Les nouvelles qui émanent de notre réseau de santé local sont loin d’être roses. Il semble que la COVID-19 nous ait frappés à retardement. Mais elle nous frappe de plein fouet, n’en doutez pas une seule seconde. Au cours des derniers jours, pas une, mais deux éclosions ont éclaté dans nos établissements de santé.
Dans notre dernière édition, il était question d’une éclosion à l’Hôpital Honoré-Mercier. Pas moins de 13 patients et 16 employés y ont été déclarés positifs. Les premiers ont été transférés dans d’autres centres hospitaliers. Le personnel médical a pour sa part été retiré du terrain et placé en isolement. C’est le côté inquiétant de l’affaire.
La pandémie se répand parmi nos anges gardiens et est en train de décimer les troupes par en dedans. Pas juste chez nous, mais aussi dans le Grand Montréal où le personnel tombe comme des mouches, alors qu’on entrevoit à peine l’aplatissement de la fameuse courbe. Selon des chiffres du ministère de la Santé et des Services sociaux et de la Direction de santé publique (DSP) de Montréal, plus de 5050 employés du réseau de la santé étaient atteints de la COVID-19 au Québec (3743 à Montréal) et 6170 autres manquent à l’appel il y a une semaine à peine.

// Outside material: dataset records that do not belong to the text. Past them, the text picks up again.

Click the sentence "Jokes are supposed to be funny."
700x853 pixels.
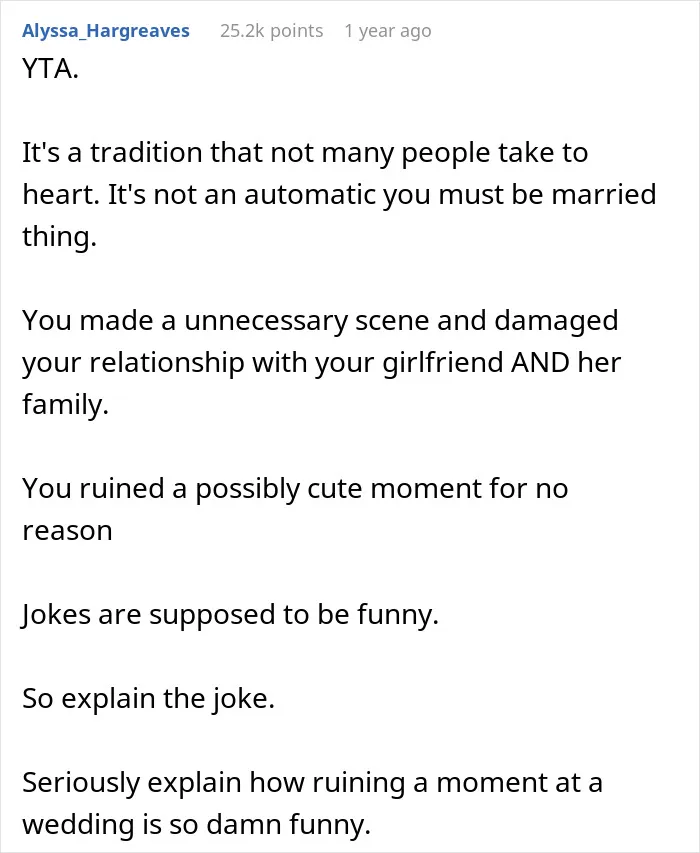(230, 615)
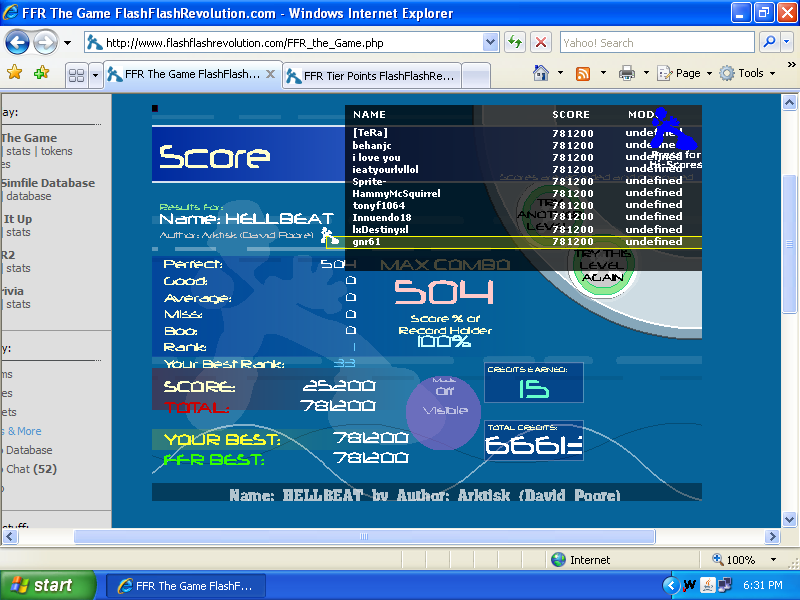Click the Home page icon
Viewport: 800px width, 600px height.
[x=541, y=73]
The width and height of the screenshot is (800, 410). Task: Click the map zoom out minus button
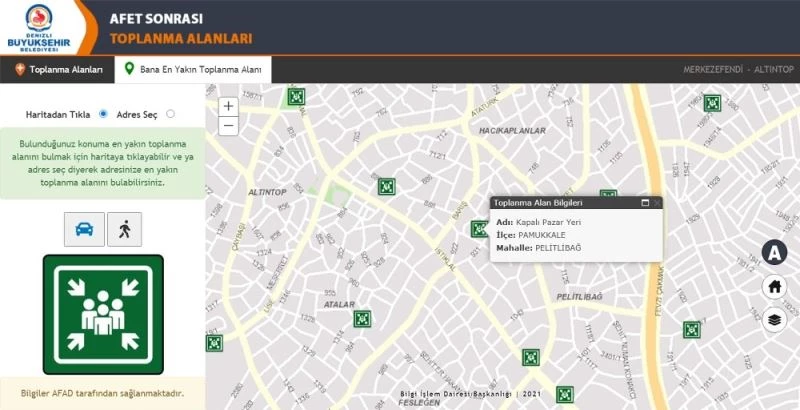pos(228,126)
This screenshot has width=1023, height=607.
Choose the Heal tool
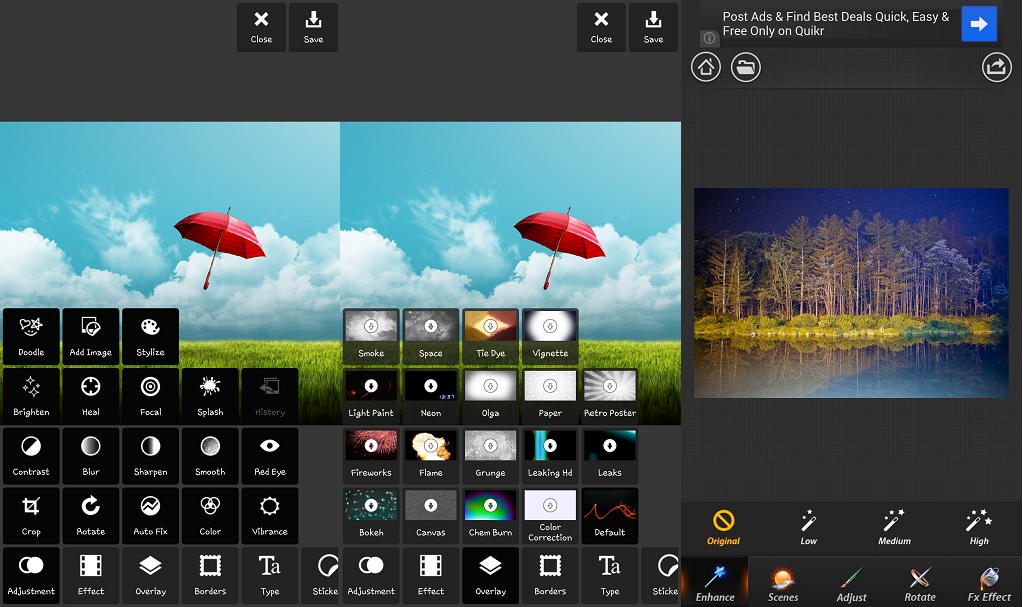91,396
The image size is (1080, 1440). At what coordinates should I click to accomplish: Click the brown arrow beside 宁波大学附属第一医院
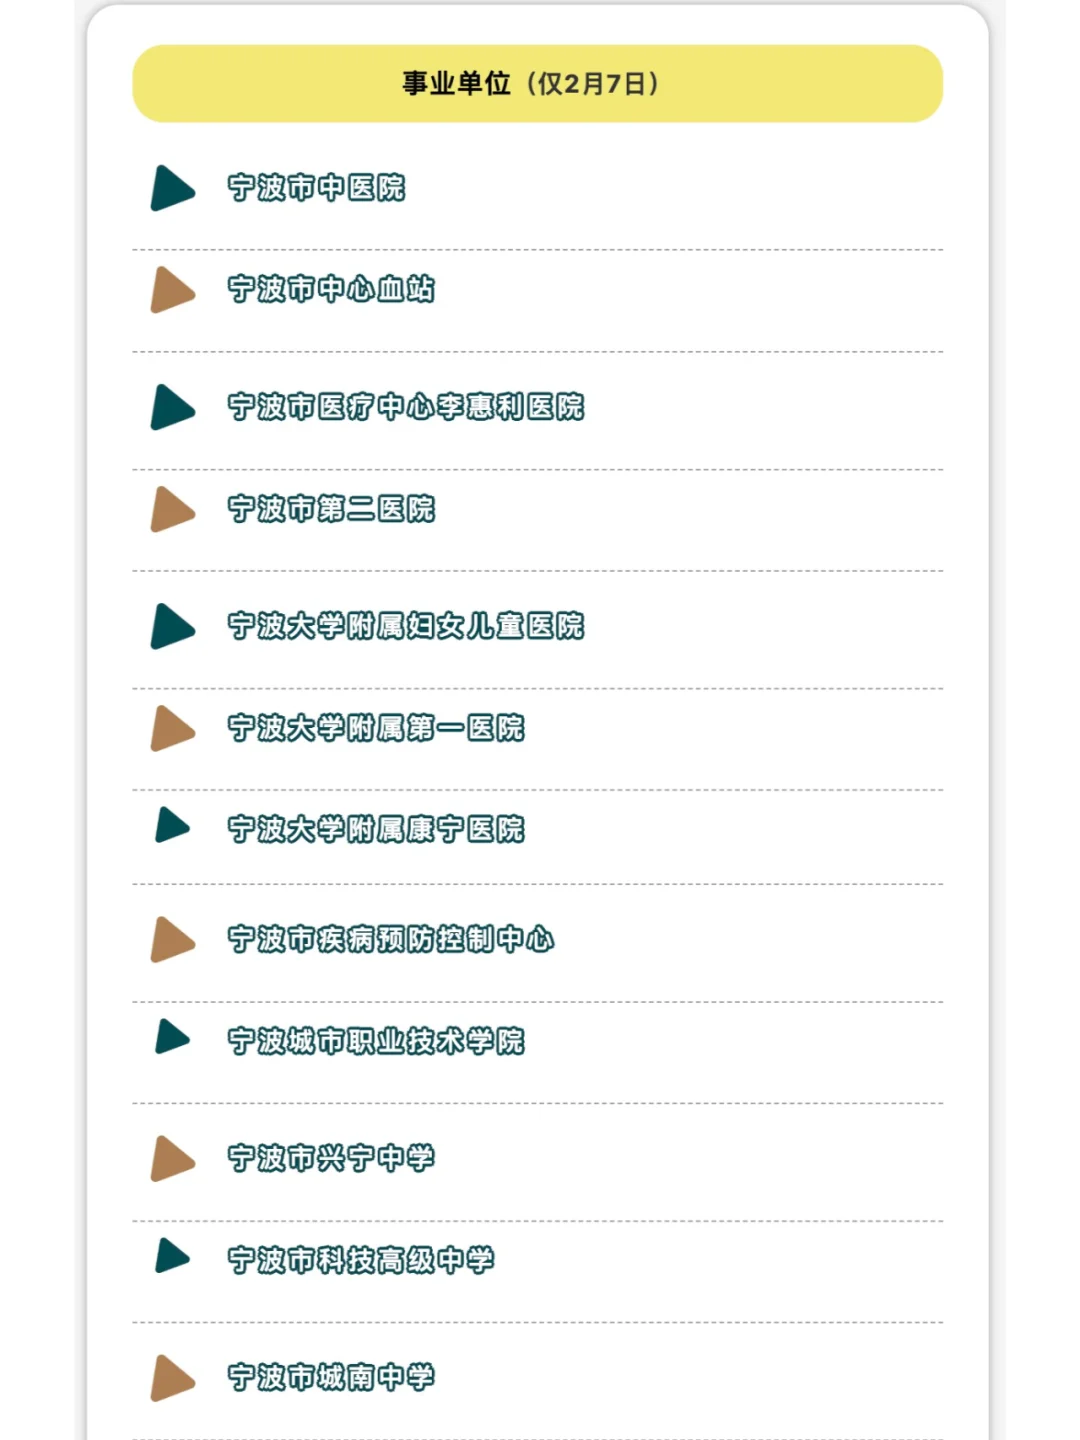pos(171,728)
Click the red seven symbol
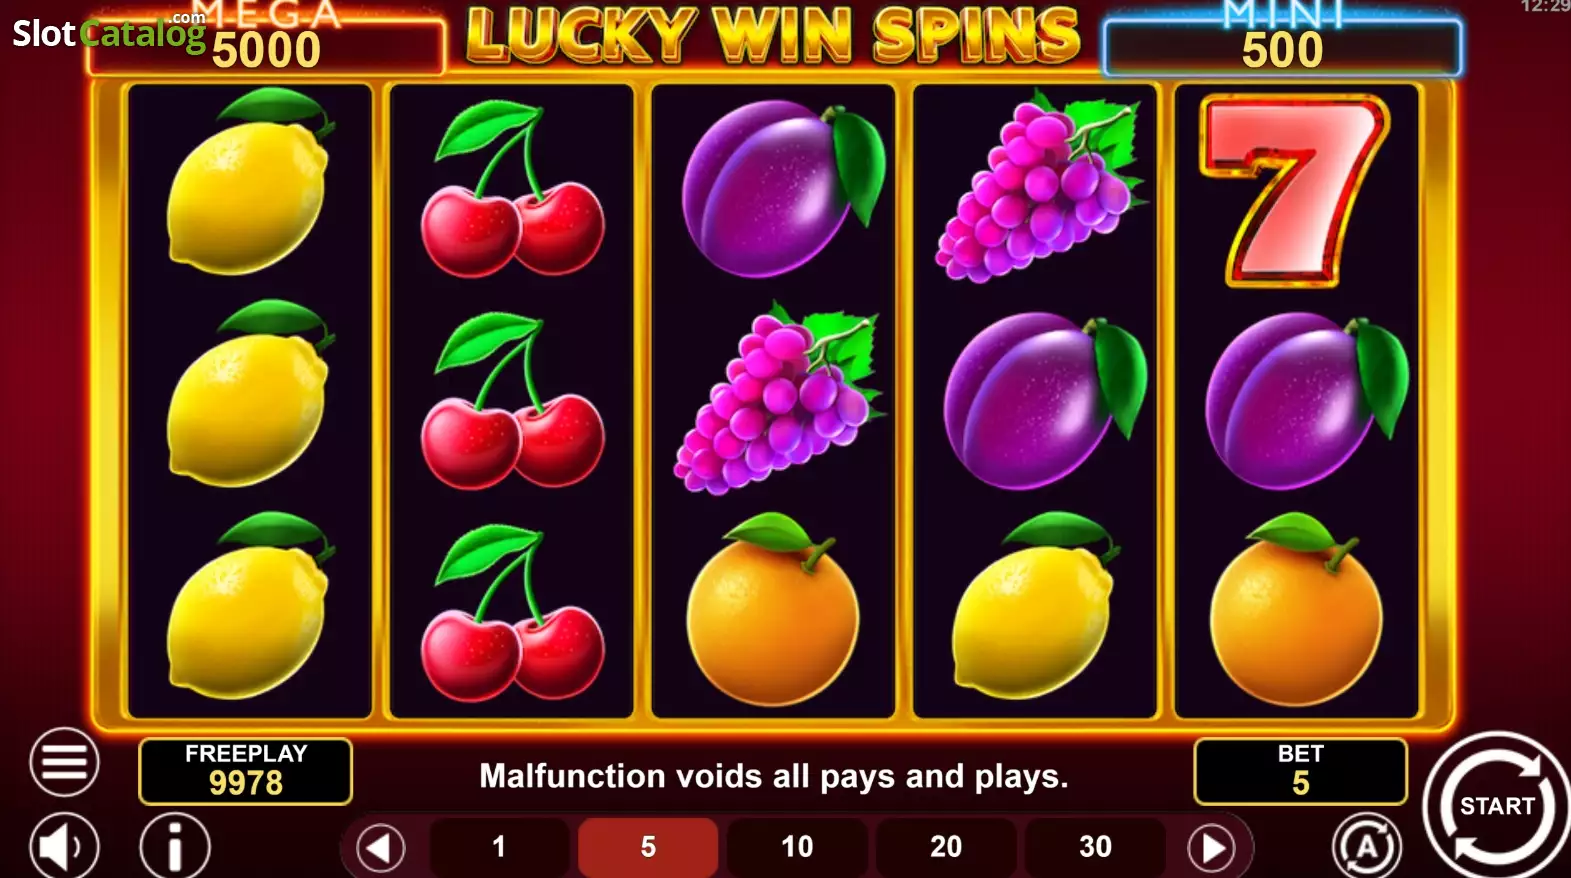Image resolution: width=1571 pixels, height=878 pixels. click(1295, 190)
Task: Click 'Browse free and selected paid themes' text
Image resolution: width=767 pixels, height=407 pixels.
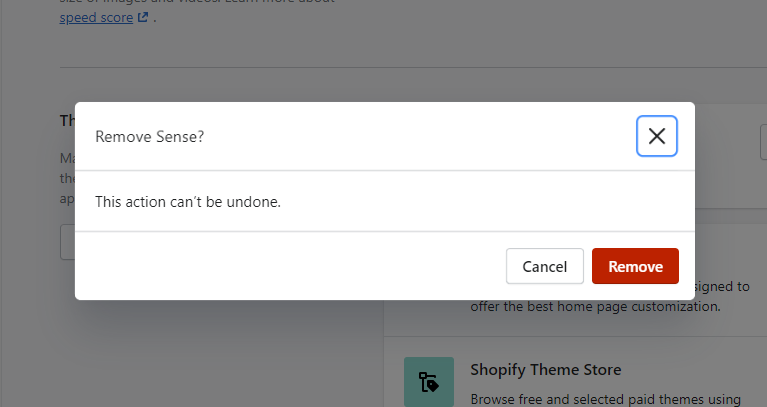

Le Devoir titrait justement : « Hécatombe chez les travailleurs de la santé ». J’ignore si on saura un jour combien de ceux-là ont été exposés à la maladie en raison du manque d’équipement de protection ou du va-et-vient imposé entre les zones froides et chaudes et le mouvement de personnel entre les établissements d’une même ville ou région.
Une hécatombe se dessine également à l’Hôtel-Dieu de Saint-Hyacinthe. Nous n’en sommes pas encore là, mais le potentiel est bien là. Une bonne quinzaine de résidents permanents ont été déclarés positifs à la COVID-19 au cours de la dernière semaine, alors qu’on ne rapportait encore aucun cas chez les résidents permanents un mois après l’interdiction des visites. La grenade vient d’être lancée. Et on ne dit pas cela pour être alarmiste, mais plutôt réaliste.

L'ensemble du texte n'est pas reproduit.